*** Study material Section Begins ***

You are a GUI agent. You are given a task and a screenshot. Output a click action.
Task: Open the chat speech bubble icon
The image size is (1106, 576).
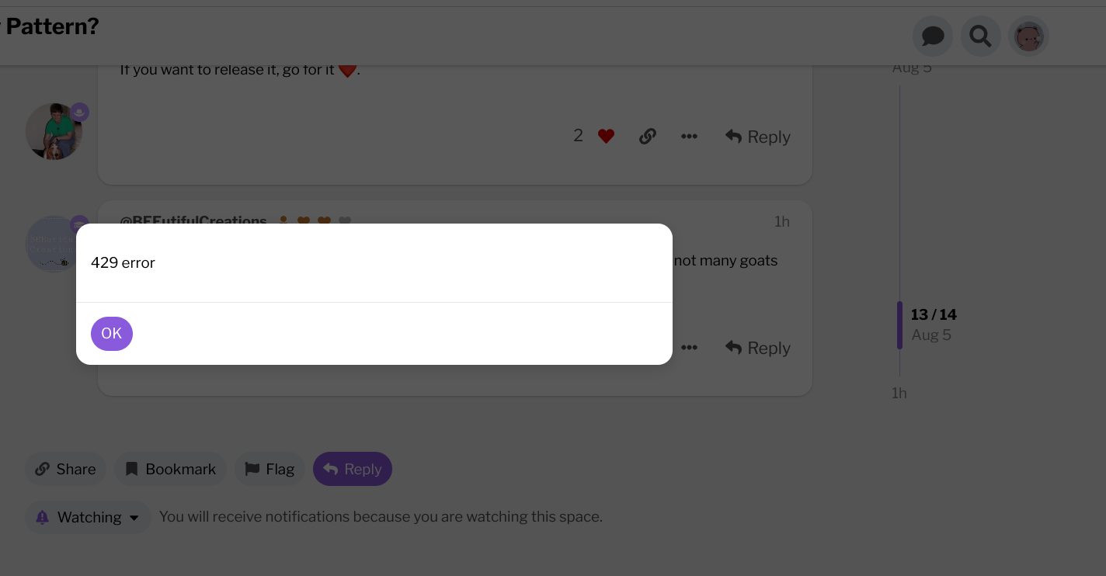[933, 36]
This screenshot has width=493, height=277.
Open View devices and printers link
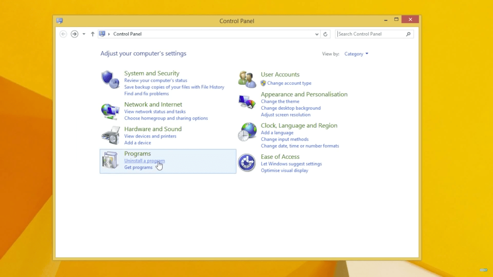[150, 136]

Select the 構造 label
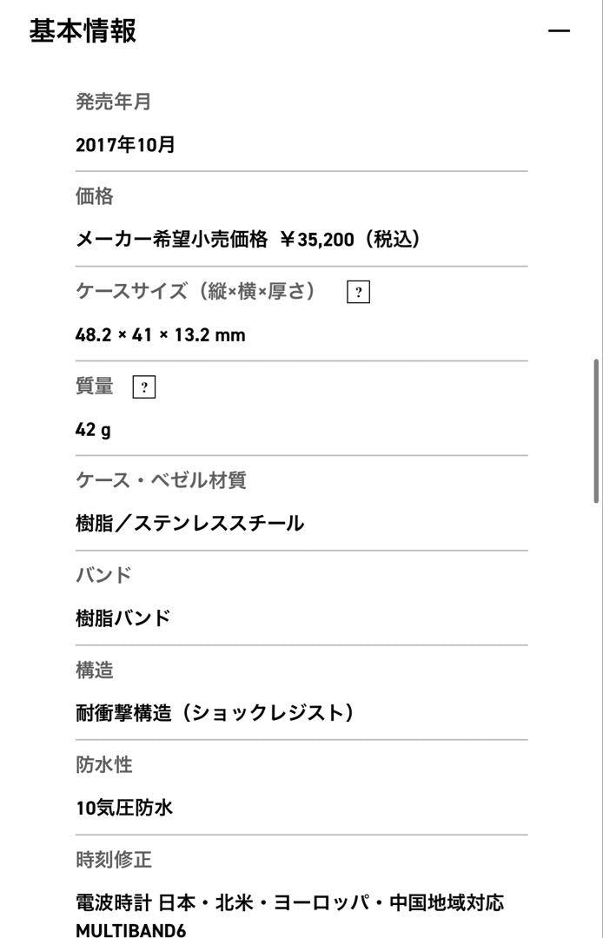point(94,670)
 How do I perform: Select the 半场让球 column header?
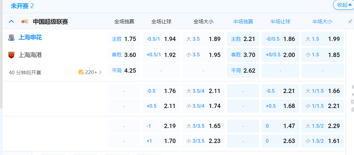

*** Study material Section Ends ***

What is required
Once the pictures are set aside, what is needed is the lines from the line with "Open View devices and printers link" through the end of the data, written out exactly and alone.

Answer box
Open View devices and printers link
[150, 136]

Select the 構造 label
point(94,670)
 How do I perform: Select the 半场让球 column header?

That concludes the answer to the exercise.